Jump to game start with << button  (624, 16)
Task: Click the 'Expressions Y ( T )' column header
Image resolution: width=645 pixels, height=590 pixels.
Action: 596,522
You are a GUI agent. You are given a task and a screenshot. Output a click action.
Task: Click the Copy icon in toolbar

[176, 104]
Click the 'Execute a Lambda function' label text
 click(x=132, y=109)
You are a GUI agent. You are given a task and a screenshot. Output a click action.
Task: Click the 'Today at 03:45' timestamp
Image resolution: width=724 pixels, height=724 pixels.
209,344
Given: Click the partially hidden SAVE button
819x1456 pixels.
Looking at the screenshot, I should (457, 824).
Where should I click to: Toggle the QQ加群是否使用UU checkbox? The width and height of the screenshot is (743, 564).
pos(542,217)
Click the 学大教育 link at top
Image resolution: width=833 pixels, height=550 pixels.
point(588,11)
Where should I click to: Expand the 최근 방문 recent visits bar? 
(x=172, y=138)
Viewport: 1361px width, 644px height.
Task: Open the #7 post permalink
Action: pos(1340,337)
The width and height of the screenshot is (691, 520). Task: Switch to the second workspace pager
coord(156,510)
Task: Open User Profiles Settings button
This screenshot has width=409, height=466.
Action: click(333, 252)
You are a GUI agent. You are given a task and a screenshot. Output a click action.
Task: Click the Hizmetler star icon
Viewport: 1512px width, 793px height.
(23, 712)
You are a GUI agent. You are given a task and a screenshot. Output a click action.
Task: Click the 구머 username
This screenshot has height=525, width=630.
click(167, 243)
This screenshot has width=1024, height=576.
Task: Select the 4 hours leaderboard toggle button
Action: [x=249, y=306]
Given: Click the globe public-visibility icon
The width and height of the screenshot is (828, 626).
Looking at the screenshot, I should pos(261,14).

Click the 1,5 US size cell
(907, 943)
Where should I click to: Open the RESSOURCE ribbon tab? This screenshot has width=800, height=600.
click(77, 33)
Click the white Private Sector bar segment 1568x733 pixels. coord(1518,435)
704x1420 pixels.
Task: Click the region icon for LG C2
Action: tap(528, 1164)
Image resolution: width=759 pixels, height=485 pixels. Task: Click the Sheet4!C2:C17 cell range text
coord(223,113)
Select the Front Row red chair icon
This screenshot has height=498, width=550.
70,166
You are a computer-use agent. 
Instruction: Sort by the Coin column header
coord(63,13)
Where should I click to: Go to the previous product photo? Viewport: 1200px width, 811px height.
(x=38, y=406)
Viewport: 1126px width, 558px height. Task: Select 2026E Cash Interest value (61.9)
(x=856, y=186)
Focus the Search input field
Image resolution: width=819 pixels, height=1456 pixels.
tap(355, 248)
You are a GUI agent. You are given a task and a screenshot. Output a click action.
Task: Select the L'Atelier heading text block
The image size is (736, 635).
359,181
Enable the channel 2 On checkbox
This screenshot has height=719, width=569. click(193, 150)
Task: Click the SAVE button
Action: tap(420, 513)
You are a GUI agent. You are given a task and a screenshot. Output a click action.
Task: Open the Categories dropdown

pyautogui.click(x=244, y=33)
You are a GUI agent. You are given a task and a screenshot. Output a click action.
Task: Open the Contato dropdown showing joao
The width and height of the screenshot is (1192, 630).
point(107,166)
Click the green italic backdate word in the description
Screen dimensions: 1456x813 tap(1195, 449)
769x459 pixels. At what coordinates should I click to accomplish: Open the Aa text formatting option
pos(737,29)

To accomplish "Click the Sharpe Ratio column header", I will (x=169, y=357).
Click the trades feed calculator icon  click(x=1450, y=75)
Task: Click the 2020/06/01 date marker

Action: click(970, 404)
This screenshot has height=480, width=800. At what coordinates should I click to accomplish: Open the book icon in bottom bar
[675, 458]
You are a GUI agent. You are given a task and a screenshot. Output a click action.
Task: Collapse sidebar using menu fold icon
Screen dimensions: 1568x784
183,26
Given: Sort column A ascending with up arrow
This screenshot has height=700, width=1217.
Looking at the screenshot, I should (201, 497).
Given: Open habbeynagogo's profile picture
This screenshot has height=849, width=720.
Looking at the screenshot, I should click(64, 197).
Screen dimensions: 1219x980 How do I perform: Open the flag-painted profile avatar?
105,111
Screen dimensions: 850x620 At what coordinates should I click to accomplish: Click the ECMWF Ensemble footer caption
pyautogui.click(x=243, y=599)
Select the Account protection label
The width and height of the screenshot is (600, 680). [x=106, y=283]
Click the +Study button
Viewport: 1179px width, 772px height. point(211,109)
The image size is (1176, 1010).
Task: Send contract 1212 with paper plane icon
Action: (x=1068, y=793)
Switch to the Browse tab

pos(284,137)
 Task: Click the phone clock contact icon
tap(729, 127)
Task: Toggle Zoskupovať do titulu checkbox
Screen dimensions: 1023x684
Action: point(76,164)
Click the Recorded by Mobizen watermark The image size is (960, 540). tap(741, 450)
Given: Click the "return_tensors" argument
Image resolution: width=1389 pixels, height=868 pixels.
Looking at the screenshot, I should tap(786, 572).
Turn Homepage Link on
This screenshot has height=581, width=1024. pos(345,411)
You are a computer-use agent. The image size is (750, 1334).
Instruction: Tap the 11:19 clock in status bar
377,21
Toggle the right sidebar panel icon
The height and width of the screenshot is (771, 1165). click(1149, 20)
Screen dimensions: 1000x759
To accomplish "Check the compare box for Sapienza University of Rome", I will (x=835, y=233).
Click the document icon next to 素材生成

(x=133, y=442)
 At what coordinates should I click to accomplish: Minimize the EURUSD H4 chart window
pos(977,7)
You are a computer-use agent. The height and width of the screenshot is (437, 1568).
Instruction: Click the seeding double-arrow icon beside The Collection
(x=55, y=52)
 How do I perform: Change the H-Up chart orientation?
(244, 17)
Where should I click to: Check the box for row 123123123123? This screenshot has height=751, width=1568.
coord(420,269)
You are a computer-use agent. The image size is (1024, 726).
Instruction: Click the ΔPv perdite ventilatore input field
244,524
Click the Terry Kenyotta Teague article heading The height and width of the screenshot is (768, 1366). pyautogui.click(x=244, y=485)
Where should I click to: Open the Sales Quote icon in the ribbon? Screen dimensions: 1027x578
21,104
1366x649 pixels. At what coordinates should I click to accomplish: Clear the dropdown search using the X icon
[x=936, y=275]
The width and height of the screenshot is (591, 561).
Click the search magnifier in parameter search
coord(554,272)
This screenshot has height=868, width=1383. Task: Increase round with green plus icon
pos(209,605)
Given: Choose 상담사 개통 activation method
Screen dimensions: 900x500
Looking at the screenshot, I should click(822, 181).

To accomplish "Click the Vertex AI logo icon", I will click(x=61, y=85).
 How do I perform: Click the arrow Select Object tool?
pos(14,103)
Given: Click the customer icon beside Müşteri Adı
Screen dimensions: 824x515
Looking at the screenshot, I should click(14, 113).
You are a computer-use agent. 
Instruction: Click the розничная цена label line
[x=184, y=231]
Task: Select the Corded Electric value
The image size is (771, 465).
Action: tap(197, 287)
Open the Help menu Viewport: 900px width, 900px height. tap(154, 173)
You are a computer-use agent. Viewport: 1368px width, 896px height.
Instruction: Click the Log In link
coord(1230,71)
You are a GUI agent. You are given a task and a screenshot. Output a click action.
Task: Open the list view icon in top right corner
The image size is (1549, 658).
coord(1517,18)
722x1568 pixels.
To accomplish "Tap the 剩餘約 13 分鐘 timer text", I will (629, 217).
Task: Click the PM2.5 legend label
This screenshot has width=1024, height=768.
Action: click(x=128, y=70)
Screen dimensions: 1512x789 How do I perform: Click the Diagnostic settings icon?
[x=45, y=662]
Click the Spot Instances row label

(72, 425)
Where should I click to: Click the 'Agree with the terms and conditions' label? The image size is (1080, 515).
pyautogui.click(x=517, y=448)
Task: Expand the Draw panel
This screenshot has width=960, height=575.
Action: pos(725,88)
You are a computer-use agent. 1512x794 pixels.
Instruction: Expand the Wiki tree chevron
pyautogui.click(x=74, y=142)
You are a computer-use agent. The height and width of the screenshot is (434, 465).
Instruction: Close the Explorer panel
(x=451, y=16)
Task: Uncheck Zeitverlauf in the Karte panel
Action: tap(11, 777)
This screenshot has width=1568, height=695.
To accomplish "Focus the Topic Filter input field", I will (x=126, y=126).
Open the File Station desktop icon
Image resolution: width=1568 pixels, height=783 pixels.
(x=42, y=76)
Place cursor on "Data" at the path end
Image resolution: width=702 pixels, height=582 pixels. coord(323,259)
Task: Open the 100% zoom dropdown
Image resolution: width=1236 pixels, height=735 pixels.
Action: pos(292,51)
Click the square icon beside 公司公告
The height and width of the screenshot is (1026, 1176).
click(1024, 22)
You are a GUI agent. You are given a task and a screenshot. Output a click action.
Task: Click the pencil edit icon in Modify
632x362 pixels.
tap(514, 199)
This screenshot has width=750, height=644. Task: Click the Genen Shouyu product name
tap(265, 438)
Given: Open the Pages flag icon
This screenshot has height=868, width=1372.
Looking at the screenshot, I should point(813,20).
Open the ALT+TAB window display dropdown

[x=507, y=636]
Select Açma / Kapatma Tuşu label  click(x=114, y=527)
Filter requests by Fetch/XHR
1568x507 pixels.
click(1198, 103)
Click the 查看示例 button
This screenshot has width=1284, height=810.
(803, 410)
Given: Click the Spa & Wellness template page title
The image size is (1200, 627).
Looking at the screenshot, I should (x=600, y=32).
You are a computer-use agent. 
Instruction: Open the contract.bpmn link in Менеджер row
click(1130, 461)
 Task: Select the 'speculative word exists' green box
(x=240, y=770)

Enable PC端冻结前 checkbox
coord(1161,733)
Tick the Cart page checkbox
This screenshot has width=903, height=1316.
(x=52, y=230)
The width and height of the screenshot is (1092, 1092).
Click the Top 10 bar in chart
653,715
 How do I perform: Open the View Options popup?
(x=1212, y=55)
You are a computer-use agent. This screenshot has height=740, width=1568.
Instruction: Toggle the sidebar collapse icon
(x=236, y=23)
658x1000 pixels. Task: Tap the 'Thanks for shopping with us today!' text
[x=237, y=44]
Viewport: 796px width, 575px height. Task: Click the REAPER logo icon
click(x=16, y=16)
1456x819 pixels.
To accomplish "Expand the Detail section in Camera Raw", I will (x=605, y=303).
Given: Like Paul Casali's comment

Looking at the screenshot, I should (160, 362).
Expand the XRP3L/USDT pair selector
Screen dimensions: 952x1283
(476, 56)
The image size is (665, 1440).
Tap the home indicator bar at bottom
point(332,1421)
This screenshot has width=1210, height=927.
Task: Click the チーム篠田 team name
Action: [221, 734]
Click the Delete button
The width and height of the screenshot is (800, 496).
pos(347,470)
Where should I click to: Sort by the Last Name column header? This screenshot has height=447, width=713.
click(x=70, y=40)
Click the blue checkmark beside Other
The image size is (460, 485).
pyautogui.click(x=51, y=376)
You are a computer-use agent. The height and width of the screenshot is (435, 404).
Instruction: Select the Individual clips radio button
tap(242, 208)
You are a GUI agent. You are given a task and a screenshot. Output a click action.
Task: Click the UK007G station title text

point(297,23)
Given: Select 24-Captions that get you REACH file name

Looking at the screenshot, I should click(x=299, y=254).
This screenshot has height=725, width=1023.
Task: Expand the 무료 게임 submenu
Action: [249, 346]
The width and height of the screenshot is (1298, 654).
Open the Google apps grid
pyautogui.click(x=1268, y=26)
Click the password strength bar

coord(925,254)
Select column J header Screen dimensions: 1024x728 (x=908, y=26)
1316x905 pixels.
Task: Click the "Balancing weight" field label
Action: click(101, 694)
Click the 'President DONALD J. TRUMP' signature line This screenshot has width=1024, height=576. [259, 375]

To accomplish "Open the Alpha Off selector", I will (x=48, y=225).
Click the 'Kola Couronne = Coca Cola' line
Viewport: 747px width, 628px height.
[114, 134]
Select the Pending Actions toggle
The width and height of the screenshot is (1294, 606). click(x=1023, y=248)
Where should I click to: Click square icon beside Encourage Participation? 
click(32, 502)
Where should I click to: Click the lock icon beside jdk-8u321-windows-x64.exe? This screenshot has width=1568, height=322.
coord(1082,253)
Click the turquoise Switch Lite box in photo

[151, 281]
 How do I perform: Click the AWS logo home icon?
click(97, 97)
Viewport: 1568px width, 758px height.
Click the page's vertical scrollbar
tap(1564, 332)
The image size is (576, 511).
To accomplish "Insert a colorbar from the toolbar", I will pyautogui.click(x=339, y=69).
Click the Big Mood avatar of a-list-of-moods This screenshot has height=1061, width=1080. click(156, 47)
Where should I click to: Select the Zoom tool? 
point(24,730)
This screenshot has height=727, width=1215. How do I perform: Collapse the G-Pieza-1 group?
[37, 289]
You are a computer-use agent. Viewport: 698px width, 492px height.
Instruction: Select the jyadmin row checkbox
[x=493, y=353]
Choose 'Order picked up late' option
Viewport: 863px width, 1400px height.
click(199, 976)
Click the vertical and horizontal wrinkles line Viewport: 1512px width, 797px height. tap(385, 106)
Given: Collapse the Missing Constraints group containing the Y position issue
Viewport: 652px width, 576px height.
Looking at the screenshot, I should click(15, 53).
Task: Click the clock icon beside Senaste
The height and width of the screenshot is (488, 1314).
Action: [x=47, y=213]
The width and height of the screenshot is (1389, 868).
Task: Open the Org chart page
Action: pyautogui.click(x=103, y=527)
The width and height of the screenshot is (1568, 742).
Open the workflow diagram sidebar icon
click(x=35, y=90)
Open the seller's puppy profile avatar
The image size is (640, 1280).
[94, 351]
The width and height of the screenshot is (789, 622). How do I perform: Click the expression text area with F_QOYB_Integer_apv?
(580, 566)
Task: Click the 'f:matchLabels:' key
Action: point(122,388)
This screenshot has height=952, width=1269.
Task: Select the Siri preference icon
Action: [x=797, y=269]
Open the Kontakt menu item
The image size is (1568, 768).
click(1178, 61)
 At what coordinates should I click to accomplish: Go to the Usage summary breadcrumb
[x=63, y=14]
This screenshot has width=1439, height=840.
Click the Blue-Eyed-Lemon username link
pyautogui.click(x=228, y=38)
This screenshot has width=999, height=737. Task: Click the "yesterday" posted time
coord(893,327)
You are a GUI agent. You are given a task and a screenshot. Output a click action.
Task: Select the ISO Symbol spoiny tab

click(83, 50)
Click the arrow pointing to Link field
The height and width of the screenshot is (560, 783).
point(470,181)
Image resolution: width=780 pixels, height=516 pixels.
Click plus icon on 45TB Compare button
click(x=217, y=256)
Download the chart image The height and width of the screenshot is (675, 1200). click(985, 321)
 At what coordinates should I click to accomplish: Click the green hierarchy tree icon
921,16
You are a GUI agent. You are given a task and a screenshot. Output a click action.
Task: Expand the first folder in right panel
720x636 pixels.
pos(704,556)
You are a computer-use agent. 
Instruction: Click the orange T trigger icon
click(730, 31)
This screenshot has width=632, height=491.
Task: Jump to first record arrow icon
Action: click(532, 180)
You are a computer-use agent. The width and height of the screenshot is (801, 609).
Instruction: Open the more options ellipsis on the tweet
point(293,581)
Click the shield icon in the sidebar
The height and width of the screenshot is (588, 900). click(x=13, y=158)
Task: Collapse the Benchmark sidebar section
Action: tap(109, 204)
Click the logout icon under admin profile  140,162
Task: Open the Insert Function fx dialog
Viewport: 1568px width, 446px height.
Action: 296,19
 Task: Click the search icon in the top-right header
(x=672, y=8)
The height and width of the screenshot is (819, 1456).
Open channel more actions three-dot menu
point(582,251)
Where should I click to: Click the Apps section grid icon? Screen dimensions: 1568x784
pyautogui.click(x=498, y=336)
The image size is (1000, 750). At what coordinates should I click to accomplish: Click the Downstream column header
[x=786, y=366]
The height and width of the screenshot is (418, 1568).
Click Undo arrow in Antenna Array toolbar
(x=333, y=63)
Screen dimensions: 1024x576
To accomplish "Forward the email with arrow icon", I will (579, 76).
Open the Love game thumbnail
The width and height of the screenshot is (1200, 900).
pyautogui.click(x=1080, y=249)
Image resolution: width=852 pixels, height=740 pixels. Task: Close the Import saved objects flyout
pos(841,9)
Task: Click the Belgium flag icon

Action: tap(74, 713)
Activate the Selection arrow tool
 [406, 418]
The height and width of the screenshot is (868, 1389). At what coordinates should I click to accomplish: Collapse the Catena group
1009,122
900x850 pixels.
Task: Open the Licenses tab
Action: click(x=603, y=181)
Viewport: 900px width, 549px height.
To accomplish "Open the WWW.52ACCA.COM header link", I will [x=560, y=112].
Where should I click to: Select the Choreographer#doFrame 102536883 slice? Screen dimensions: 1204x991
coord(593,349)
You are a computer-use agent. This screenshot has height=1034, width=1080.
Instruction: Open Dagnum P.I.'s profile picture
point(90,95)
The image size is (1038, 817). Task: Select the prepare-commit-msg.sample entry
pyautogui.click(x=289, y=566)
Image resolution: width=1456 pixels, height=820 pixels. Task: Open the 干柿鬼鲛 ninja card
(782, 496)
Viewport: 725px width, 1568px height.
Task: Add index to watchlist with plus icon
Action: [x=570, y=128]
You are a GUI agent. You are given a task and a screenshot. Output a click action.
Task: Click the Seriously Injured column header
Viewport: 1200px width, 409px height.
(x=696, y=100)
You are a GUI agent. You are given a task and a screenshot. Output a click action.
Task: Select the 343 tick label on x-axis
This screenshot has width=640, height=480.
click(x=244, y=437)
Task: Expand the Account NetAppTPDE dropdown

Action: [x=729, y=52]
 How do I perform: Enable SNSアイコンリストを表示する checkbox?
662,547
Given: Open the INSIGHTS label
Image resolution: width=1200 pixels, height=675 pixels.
════════
Directions
Beginning with the line that holds "How do I perform: Enable" and ending with the last line of the material, retype each line exactly and output nothing else.

Response area
 How do I perform: Enable SNSアイコンリストを表示する checkbox?
662,547
Given: Open the INSIGHTS label
Image resolution: width=1200 pixels, height=675 pixels.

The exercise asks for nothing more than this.